Which, unfortunately, has me downgrading my enjoyment and interest in the last episode, “Across the Sea.” Also not helping: these guys are going to be giving interviews for years where they have to defend their creative decision-making for the final season.

And…ehhh they’re not off to such a good start. You can read the full interview here, but I’ll pull some choice quotes, along with a bit of the ol’ Holland commentary magic.

Some mild spoilers on – but only if you’re expecting to see the other side of that outrigger shootout from last season (in which case…sorry.):

Lindelof on providing answers to long-running questions:
This was going to be the season where we said, “Whatever your theory was, our presentation of the endgame of the show may disprove your theory, so we’re sorry if you don’t like the fact that you don’t get the Man in Black’s name, but you don’t get it.” So that’s going to piss some people off, and it’s their right to be pissed off.
(HOLLAND’S TAKE: It’s mostly going to piss people off who remember the narrative backflips the writers had to do to avoid giving the Cigarette Smoking Man a name on the “X-Files.” Does anyone remember Skinner barking, “Men like him don’t have names!”? Yes, that was akin to “I only thought of one name for a baby.” It makes the lack of a name into a plot point without a worthy resolution – and THAT CAN BE A PROBLEM.)

Cuse on airing “Across the Sea” at this point in the series:
We’ve felt a desire to provide the audience with Jacob and the Man in Black’s origin story and make it not the last episode of the show for a very good reason. The show is going to focus on these characters. That’s what we believe is more important and that’s what we believe the audience wants to see. This all worked the way we wanted to. We planned it out so we could do a big mythological download episode at this point so that it would allow us to have the end of the show be more character-centric.
(HOLLAND’S TAKE:  In other words, it’s entirely possible you could skip this episode with no serious repercussions.)

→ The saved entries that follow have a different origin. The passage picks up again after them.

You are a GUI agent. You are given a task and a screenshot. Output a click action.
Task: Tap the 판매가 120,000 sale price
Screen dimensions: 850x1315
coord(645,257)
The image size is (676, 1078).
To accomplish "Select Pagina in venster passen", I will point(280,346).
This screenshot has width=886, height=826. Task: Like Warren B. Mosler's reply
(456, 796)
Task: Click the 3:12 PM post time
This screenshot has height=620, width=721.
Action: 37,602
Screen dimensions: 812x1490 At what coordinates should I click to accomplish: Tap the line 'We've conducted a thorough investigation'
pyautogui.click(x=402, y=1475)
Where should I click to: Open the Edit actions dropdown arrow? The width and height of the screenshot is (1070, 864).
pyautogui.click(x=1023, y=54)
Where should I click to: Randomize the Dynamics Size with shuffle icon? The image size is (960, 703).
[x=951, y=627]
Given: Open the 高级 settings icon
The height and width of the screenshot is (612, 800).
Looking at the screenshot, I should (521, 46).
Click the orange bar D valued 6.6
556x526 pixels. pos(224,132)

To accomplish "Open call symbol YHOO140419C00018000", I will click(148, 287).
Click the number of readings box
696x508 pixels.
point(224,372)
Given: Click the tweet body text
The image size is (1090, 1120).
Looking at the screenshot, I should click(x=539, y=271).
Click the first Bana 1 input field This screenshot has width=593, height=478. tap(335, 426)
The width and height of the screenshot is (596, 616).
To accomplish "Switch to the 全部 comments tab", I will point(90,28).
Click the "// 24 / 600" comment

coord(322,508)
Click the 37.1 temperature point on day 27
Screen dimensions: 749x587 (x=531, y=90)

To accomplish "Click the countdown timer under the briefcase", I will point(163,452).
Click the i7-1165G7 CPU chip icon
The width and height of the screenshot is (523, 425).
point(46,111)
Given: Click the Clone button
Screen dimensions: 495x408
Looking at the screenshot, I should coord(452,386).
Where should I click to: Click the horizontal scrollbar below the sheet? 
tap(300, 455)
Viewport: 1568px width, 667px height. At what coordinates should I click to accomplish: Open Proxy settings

Lindelof on fan complaints:
Usually, when we get criticisms, it’s along the lines of, “I really wish you hadn’t done that.” Or “I wish it had been different.” And you throw it back at them and ask, “Well, what did you want it to be?” And they say, “I wanted to see the statue built,” or “I wanted the Man in Black’s first name,” or “I want to know about the guy Sayid shot on the golf course.” Okay, that’s cool, you wanted those answers and we decided not to provide them to you.  It’s not because we’re being cutesie, it’s because that that didn’t fit with our vision of the show.
(HOLLAND’S TAKE: See…buddy. It’s about weighing the important things – you showed an Egyptian statue on a supposedly uninhabited island and then treated it with the same level of importance as ‘Random dude Sayid shot’, but they are NOT the same level of importance, dig?)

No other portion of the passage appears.